Nach neun Tagen Wandern durch das Annapurna-Gebiet sitzen wir nun seit Stunden am Flughafen von Jomsom fest, dem einzigen in dieser Region. Wir sind gestrandet. Die Wolkendecke versperrt uns nicht nur die Sicht auf den über 7000 Meter hohen Nilgiri-Gletscher, sie verhindert auch, dass das Flugzeug landet.
90 Kilometer Fußmarsch und eine überwundener Höhenunterschied von 1400 Metern liegen hinter uns. Für mich waren die 3700 Meter Seehöhe am Ende neuer persönlicher Rekord (womit soll ich als Österreich denn schon aufwarten?), für die echten Himalaya-Haudegen lachhaft: Wir haben dort umgedreht, wo die Strecke in einem 12-Stunden-Marsch über einen 5500 –Meter hohen Pass geht – für die 21-Tage Variante, den berühmten Annapurna-Circuit. Vergleichsweise Schnuppertraining also und zugleich Vorgeschmack auf mehr, dennoch: Wir fühlen uns ausreichend beansprucht und blicken mit Genugtuung zurück: Der Treck führte uns durch fast ausgetrocknete Flusstäler in Dörfer, scheinbar lose zusammengesetzt aus Steinen. Die grünen Felder, die diese Dörfer umgeben, wirken in der ansonsten felsig-karstigen, beinahe wüstenähnlichen Gegend unwirklich. Gelobtes Land, das die wenig verbliebene Feuchtigkeit im Boden optimal zu nützen weiß. Uns begegnen Buddhisten in ihren Klöstern, die uns Lammblut in aufgeschnittenen Menschenknochenschädel zeigen, mit dem sie am Tag darauf die Dämonen vertreiben wollen. Die Nähe Tibets wird spürbar. Gebetsfahnen verzieren Innenhöfe. In einem Kloster entdecken wir alte Schriftrollen, die vor der chinesischen Invasion Tibets hierher gerettet worden sind. Am geographischen Höhepunkt unserer Reise, in Mukthinat, treffen wir auf ein räumliches Arrangement der Hinduisten und Buddhisten, offensichtlich für beide ein heiliger Ort, schützen sie sich mit einer gemeinsamen Mauer und Stacheldraht. Innen drin sehe ich erstmals in meinem Leben wilde Hanfpflanzen wachsen – wofür Ökumene gut sein kann…

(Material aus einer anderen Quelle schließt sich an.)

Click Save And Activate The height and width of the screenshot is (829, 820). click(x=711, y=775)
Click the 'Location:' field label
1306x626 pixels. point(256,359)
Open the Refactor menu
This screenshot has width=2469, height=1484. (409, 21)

Die Gegend ist auf Touristen ausgerichtet, Zelte nicht notwendig. Wir schlafen in Lodges, die keinen Wunsch offen lassen: Mars, Twix, Chips, Flaschenbiere in mehreren Sorten. Alles herbeigeschleppt von Eseln und Pferden, die vollbepackt während der Tage unseren Weg kreuzen. Der Versuch der regionalen Community, Preis- und Qualitätsstandards im Gebiet zu wahren, konfrontiert uns täglich mit einer Einheitsspeisekarte. Das Wagnis, den Besuchern aus allen Ländern (von Mexiko bis Italien) gerecht zu werden, lässt die regionalen Gerichte handverlesen erscheinen: Tibetisches Brot, köstliche Reis-Curry-Gerichte und sogar hausgemachter Apfel-Brandy geben eine genussvolle Ahnung von der Raffiniertheit einheimischer Küche. Vor manchen Restaurants sehen wir große parabol-ähnliche Spiegel aus Aluminium. Wer es als Empfangsgerät für Globus umspannendes Fernsehen identifiziert, der irrt. Dort wo normalerweise der Empfänger steht, wartet eine Art Tee-Kessel darauf, von der im Aluspiegel reflektierenden Sonne erhitzt zu werden. (Kennt das noch wer aus Yps mit Gimmick?) Amüsant das Blechschild des Sponsors am Fuße des relative großen Gestells: Rogner-Therme Austria. Später sehen wir weitere, finanziert von den „Austrian Friends“.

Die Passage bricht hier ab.